Related articles |
---|
Compiling records by treating them as collections of variables pk@cs.tut.fi (1996-02-21) |
Re: Compiling records by treating them as collections of variables cwilson@Xenon.Stanford.EDU (1996-02-23) |
Compiling records by treating them as collections of variables dave@occl-cam.demon.co.uk (Dave Lloyd) (1996-02-23) |
From: | pk@cs.tut.fi (Kellom{ki Pertti) |
Newsgroups: | comp.compilers |
Followup-To: | comp.compilers |
Date: | 21 Feb 1996 12:24:16 -0500 |
Organization: | Tampere University of Technology (CS) |
Keywords: | question, code, comment |
I am writing a sample compiler for a compiler construction course. The
language to be compiled is close to Pascal, i.e. a fairly standard
imperative language.
Currently the compiler generates intermediate code for a virtual
machine with an unlimited supply of registers. I am now adding
composite types to the compiler, and I was wondering about the best
way of doing this. For example, if a and b are of a record type, I
might want to allocate a virtual register for both of them in the
statement
a := b; (* allocate r0 for a, r1 for b *)
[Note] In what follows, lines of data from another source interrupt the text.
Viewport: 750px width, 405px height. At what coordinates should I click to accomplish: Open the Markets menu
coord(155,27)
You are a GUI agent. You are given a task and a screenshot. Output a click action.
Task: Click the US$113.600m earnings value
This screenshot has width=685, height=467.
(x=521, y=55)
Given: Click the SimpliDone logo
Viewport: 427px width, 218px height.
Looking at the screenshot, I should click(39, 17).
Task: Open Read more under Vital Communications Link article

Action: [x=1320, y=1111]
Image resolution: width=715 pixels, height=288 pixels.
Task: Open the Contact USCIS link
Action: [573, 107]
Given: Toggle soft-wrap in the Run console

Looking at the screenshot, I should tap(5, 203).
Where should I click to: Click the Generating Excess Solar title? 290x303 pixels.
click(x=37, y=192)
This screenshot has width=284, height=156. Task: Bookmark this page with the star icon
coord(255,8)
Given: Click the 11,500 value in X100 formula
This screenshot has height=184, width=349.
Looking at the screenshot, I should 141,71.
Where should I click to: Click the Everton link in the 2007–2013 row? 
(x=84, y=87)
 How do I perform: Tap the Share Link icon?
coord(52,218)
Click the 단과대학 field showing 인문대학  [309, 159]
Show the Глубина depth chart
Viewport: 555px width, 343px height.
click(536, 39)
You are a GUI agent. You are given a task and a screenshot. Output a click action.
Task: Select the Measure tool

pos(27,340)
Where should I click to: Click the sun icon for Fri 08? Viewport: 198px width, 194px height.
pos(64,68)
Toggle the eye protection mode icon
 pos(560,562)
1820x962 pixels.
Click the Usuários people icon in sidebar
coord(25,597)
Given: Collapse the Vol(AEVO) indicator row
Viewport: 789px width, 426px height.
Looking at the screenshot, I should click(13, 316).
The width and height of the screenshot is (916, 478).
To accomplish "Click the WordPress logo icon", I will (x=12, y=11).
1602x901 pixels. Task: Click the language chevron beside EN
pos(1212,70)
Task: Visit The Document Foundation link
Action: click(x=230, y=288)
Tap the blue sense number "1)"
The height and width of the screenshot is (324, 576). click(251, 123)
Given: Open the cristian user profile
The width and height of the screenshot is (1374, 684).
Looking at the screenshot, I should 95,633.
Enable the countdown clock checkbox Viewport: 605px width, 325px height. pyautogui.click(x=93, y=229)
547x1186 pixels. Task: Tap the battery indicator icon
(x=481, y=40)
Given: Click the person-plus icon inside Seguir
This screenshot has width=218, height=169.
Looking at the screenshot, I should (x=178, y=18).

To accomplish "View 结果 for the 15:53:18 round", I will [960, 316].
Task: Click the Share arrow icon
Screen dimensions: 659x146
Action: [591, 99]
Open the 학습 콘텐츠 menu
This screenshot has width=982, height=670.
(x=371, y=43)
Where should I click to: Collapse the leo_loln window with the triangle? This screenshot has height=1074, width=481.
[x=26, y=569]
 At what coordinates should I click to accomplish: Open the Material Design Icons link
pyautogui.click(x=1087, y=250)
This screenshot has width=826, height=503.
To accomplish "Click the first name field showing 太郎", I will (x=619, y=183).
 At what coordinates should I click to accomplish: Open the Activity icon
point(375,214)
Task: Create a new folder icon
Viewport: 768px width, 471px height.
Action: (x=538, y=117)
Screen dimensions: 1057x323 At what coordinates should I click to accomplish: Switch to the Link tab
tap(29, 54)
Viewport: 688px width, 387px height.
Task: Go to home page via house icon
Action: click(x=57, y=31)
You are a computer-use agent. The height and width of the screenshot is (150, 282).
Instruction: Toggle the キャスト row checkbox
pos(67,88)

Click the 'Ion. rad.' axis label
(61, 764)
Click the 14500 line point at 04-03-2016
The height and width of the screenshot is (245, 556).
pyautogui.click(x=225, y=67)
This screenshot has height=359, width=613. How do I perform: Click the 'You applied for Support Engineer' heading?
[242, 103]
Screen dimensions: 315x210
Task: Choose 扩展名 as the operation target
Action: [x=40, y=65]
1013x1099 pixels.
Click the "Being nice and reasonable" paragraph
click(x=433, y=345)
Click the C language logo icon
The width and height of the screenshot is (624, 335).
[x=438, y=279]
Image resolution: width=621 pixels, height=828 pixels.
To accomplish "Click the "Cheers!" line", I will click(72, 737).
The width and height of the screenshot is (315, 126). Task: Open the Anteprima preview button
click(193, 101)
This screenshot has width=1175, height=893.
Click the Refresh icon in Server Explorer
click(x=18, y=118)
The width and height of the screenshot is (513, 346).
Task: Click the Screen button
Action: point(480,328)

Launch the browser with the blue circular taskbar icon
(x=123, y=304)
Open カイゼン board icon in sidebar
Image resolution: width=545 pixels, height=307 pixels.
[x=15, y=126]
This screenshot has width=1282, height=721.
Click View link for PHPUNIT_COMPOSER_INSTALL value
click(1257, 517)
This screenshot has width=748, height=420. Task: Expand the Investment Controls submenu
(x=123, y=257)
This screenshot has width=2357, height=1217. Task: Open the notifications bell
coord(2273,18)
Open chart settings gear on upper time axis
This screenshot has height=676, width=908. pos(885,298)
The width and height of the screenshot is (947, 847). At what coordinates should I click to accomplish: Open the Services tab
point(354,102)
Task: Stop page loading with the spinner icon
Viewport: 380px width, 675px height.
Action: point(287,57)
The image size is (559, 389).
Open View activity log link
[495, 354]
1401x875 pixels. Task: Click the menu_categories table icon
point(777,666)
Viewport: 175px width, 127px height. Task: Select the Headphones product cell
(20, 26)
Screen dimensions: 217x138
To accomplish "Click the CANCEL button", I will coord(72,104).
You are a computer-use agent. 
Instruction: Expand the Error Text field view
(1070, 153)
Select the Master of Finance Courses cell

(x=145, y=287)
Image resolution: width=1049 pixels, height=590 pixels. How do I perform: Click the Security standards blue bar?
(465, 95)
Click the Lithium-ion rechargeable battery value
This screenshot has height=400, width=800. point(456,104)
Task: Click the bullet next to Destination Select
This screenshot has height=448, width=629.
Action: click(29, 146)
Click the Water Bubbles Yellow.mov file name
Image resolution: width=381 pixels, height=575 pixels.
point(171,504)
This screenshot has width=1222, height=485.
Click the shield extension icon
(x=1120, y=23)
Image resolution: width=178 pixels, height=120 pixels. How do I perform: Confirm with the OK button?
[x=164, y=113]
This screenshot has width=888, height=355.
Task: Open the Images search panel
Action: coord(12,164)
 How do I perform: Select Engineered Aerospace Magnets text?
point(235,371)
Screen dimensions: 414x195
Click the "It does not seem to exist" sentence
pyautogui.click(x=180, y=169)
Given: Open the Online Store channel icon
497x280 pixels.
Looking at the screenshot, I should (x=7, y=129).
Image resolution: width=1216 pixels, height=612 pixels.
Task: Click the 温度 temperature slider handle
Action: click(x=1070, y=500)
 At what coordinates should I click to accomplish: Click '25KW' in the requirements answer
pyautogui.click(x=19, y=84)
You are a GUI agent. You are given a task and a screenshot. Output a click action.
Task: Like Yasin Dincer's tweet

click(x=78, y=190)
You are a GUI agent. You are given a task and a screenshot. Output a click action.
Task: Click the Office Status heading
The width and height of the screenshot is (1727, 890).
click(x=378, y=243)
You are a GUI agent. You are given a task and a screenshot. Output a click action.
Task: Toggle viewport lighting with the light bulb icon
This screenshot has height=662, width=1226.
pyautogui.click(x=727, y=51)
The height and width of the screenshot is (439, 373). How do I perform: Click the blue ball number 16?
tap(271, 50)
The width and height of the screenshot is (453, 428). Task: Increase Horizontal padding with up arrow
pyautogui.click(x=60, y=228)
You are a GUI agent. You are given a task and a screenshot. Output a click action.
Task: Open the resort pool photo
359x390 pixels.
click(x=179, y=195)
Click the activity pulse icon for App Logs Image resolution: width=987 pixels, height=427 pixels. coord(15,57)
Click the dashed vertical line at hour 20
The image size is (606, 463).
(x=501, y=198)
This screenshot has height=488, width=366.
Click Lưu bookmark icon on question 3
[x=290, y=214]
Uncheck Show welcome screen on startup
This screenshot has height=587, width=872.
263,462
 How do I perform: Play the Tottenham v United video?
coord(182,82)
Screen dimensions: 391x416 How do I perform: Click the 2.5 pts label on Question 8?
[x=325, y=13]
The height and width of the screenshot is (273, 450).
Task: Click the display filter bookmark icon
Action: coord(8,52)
I might also want to assign a virtual register to a field of a value
of record type, as in
a.x := 0; (* allocate r2 for a.x *)
If I do this, it becomes necessary somehow to express that r2 is
really a part of r0. Many compiler books seem to assume that records
are always stored in a contiguous block of memory, and instead of r2
above, one would use r0+offset to get to a.x. This is all fine and
works, but in a way it breaks the nice register machine abstraction.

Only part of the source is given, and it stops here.